I have a love hate relationship with blocks. Designers pretty much hate them because they aren’t very friendly, and I would agree. Editing nested blocks in a pain because the object was part of it’s parent block, so when you edit that object, you see your object on top of the a copy causing duplicate face issues. We would much rather be able to more easily “open” and “close” parts, making it easier to edit things, go in/out etc. But whatever, that part is very much like most engineering CAD.
So most of the designers I know have resorted to exploding block instances the very first thing, then organizing by layers and nested layers. This makes editing things much easier (at the expense of losing part instancing), especially working with materials. BUT if you export a step file, the format is kind of messed up. So I want to fix that for my file.
I’d like to have a script that does something like:
for each object that isn’t already a block - define a new block with the location centered.

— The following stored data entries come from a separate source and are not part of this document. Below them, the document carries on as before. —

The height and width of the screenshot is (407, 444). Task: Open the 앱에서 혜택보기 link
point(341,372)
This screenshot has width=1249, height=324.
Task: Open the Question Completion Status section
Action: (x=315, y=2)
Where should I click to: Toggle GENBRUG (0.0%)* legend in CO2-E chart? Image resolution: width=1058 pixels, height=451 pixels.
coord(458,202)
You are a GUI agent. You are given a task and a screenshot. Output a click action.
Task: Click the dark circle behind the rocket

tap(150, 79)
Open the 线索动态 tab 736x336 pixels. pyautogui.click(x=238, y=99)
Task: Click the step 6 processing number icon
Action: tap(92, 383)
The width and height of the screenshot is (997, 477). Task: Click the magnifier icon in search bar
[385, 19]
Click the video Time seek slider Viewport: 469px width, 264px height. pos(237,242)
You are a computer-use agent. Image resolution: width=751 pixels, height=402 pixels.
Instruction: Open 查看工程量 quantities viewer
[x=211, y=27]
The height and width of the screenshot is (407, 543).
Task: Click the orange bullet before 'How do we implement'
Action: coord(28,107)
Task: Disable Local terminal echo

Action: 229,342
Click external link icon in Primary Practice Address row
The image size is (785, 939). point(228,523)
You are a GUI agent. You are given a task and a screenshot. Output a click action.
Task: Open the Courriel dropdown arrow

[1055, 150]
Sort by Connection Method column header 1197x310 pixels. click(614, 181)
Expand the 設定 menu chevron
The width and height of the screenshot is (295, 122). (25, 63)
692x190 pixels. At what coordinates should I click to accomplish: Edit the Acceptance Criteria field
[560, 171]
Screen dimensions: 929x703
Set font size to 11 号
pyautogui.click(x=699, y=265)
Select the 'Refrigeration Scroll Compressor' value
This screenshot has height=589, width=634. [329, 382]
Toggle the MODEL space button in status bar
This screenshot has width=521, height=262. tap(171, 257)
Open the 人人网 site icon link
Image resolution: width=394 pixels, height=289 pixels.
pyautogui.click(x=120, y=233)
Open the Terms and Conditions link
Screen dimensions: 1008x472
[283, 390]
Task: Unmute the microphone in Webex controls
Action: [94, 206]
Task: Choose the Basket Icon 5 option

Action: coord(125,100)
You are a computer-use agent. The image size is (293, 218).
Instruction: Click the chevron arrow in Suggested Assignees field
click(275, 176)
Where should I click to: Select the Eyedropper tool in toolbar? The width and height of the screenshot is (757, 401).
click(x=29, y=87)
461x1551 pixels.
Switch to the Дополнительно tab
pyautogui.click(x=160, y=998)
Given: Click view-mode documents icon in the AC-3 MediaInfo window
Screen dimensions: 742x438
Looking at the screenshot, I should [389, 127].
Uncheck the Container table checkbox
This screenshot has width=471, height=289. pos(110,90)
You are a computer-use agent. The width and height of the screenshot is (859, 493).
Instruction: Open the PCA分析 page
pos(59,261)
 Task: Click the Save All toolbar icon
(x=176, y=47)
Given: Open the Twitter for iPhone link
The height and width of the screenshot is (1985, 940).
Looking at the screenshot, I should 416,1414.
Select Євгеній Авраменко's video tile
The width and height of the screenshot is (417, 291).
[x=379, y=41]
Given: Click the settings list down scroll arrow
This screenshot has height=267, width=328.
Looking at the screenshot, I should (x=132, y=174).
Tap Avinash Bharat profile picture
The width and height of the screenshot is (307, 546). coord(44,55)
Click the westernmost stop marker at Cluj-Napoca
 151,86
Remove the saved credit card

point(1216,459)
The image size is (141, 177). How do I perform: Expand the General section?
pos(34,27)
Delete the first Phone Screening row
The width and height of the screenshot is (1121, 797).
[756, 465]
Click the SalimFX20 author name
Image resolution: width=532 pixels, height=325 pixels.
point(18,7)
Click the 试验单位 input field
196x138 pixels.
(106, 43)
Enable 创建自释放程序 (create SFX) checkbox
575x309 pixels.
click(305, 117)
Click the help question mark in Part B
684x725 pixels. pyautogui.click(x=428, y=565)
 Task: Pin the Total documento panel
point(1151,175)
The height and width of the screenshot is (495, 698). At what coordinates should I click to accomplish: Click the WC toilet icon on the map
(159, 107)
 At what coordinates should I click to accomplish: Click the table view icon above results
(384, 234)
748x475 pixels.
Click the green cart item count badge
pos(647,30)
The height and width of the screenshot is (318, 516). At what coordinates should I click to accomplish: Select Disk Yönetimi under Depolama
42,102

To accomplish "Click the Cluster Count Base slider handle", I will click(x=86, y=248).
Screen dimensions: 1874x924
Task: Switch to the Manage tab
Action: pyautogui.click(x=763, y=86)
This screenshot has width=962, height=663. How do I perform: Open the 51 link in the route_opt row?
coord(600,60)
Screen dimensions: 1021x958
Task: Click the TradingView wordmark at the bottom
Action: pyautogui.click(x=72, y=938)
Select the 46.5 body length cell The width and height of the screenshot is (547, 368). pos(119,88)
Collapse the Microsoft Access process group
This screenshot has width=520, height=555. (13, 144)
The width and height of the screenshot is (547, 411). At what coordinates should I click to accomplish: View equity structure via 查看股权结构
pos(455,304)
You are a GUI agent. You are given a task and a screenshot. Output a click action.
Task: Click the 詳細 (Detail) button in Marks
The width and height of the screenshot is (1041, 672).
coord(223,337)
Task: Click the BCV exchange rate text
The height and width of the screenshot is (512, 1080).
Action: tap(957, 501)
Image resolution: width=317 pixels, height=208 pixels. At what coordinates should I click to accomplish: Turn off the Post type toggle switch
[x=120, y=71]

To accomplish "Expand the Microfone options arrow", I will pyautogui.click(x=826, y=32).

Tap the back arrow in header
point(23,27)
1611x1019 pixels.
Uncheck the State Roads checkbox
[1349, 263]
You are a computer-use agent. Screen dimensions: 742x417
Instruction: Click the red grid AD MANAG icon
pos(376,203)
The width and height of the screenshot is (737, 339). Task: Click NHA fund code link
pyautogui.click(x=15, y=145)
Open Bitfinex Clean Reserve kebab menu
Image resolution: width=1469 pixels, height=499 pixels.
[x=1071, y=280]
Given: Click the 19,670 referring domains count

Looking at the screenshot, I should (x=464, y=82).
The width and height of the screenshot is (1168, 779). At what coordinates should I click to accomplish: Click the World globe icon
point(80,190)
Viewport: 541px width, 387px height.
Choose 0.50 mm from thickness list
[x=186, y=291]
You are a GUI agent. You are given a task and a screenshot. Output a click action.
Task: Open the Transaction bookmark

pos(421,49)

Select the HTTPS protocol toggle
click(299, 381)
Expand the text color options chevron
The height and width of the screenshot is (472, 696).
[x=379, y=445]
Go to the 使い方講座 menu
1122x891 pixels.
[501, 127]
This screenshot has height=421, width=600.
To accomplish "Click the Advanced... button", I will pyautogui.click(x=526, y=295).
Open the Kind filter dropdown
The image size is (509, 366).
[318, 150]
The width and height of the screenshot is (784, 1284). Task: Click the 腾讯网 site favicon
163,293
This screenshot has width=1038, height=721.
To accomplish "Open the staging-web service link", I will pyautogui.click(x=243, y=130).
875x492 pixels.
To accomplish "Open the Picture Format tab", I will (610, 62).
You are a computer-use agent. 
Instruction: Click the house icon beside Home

for each layer with no children, select objects and define a block.
then move through the layer parents until there are none. I’m not even sure how to write that out.
So basically, I’m just trying to split the entire scene up so that every object is defined as a part/block. But then since the objects are sorted by layers, the parts/blocks can get defined as a subassembly based on layer organization. For the blocks based on objects, they should take on the object name. For blocks based on layers, they should take on the layer name.
Doing this would basically “convert” a rhino file into a normal assembly format when exported as step. And since I’d be leaving existing blocks alone, any instancing for screws, or other parts you may have left defined, or defined yourself go untouched other than getting added to the layer based sub-assembly.
For now I’m doing it by hand. I’ve been learning python a bit in blender, but it is Slow going. And I don’t know how to find resources as easily in rhino, especially since python scripts are new as of R6.